Problem statement
Suppose I have a 2D or 3D equation of the form:
$\vec{\nabla} \cdot \left[ \vec{\vec{a}}\left(\vec{x}\right) \cdot \vec{\nabla} f\left(\vec{x}\right) \right] = \vec{\nabla} \cdot \left[ \vec{\vec{a}}\left(\vec{x}\right) \cdot \vec{S} \left(\vec{x}\right) \right]$
with boundary conditions
$\left[\vec{\vec{a}}\left(\vec{x}\right) \cdot \left( -\vec{\nabla} f\left(\vec{x}\right) + \vec{S}\left(\vec{x}\right) \right)\right] \cdot \hat{n}\left(\vec{x}\right) =0$
where $\hat{n}$ is the unit vector pointing outward, normal to the simply-connected domain boundary.
Suppose the rank-2 tensor function $\vec{\vec{a}}\left(\vec{x}\right)$ and vector function $\vec{S}\left(\vec{x}\right)$ are known functions and are continuously-differentiable functions throughout the domain. I wish to solve for $f\left(\vec{x}\right)$ everywhere in the domain.

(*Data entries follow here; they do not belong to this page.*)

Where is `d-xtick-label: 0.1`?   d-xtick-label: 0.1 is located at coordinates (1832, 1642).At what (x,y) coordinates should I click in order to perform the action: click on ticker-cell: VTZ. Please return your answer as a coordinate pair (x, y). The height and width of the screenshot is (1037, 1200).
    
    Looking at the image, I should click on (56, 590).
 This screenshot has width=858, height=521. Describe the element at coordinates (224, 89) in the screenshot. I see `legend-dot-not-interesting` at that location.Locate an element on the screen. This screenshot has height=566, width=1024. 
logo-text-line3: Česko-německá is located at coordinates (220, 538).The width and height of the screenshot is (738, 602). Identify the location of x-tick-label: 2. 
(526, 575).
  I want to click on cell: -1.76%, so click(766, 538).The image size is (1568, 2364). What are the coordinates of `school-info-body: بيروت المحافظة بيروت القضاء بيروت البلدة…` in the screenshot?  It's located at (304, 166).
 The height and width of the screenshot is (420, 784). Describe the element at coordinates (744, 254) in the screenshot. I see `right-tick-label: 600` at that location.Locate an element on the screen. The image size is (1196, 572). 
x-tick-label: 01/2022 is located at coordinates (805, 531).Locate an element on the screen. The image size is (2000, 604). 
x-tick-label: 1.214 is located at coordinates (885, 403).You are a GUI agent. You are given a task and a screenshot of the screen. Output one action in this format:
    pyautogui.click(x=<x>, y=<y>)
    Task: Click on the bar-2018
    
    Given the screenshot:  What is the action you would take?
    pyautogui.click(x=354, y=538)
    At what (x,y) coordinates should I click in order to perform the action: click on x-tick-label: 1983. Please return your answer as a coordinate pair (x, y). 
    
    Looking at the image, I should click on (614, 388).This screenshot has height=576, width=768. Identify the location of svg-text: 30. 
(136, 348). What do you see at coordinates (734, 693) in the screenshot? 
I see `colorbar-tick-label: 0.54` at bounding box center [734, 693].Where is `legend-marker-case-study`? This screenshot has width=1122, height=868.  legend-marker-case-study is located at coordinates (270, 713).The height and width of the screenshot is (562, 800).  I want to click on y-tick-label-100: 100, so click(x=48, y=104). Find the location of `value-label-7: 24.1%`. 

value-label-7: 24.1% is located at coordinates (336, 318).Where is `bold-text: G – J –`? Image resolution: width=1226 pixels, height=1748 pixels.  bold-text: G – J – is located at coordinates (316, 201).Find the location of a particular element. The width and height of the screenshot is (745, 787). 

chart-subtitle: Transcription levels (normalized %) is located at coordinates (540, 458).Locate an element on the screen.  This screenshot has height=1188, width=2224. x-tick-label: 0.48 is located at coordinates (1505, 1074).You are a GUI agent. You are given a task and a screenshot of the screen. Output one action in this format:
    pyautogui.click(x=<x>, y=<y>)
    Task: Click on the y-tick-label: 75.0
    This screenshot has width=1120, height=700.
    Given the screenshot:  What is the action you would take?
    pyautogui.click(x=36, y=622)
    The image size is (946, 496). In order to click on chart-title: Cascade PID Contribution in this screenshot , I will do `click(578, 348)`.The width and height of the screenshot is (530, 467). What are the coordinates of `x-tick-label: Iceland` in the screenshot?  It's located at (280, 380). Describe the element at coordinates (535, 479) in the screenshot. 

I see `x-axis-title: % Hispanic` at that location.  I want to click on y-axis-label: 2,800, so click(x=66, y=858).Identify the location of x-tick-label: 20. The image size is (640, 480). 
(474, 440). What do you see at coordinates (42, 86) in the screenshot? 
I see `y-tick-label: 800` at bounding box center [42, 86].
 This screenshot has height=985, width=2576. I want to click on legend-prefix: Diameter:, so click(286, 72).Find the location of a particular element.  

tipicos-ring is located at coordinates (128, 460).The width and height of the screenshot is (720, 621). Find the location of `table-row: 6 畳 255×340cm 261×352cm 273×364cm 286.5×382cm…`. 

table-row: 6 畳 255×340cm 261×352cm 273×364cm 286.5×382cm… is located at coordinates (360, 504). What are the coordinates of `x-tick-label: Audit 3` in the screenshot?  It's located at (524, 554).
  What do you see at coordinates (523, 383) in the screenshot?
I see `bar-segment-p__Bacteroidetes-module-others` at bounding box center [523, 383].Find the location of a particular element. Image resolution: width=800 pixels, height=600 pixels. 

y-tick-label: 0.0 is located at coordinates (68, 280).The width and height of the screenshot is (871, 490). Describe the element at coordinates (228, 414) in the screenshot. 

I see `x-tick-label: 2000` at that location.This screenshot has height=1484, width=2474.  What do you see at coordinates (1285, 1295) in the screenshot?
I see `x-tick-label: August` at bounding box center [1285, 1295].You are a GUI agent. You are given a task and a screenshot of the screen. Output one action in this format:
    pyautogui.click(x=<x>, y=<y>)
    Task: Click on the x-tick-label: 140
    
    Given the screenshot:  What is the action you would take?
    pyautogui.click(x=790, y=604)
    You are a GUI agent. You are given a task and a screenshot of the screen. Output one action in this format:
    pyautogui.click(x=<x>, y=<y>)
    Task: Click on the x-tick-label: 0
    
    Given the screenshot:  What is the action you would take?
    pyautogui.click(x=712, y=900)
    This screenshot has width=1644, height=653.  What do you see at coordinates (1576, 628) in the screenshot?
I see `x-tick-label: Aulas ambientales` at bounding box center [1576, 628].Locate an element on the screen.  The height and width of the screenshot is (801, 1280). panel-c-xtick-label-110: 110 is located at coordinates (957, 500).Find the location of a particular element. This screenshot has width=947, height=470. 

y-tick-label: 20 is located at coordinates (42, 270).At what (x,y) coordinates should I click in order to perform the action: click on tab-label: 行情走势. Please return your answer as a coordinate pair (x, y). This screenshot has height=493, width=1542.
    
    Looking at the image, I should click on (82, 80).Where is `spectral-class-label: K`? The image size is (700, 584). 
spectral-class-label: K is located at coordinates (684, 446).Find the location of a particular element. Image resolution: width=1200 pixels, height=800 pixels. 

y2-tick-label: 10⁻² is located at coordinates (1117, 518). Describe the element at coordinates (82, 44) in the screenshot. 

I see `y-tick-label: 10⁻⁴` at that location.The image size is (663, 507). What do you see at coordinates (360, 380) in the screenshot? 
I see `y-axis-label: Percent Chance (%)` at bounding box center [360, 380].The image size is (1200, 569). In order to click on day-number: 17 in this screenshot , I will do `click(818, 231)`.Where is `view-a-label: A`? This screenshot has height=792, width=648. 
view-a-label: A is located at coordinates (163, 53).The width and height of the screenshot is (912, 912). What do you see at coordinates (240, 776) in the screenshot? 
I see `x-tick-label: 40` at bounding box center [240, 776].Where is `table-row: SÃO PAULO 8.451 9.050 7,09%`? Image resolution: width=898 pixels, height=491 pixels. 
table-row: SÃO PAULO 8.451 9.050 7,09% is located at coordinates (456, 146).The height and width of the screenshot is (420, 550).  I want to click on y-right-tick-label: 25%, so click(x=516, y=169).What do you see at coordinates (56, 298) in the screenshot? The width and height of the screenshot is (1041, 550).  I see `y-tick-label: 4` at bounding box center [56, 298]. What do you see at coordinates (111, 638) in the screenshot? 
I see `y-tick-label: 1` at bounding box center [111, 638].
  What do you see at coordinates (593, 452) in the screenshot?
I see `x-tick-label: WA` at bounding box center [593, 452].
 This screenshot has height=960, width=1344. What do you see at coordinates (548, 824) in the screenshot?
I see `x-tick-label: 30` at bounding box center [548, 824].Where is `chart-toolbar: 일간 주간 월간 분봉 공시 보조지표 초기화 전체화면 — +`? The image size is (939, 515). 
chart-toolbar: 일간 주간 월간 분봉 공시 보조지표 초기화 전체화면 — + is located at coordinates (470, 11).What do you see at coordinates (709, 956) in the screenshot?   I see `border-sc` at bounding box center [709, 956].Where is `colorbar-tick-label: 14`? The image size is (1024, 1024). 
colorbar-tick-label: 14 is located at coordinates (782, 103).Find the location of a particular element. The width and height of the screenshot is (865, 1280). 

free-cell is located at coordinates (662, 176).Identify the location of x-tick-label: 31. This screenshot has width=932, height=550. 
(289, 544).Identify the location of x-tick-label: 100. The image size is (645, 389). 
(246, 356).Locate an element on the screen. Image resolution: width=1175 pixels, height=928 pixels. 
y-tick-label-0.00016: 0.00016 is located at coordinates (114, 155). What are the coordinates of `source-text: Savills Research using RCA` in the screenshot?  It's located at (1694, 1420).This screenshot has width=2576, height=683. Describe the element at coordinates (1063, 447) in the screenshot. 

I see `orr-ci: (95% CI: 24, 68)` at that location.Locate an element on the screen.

This is equivalent to solving $\vec{\nabla} \cdot \vec{A}\left(\vec{x}\right) = 0$ throughout the domain and $\vec{A}\left(\vec{x}\right) \cdot \hat{n}\left(\vec{x}\right) = 0$ at the boundaries, where $\vec{A}\left(\vec{x}\right) = \vec{\vec{a}}\left(\vec{x}\right) \cdot \left[ -\vec{\nabla} f\left(\vec{x}\right) + \vec{S}\left(\vec{x}\right) \right]$.
Naive solution
The (potentially?) naive solution is $\vec{\nabla} f\left(\vec{x}\right) = \vec{S}\left(\vec{x}\right)$, or $\vec{A}\left(\vec{x}\right)=0$.
My question
Can it be shown with the information provided that the naive solution is the only solution? If not, what conditions would need to be placed on the known variables to make the naive solution unique?
Of course, $f\left(\vec{x}\right)$ is unique only up to an additive constant. I'm satisfied solving for either that or $\vec{\nabla} f\left(\vec{x}\right)$, which should be unique.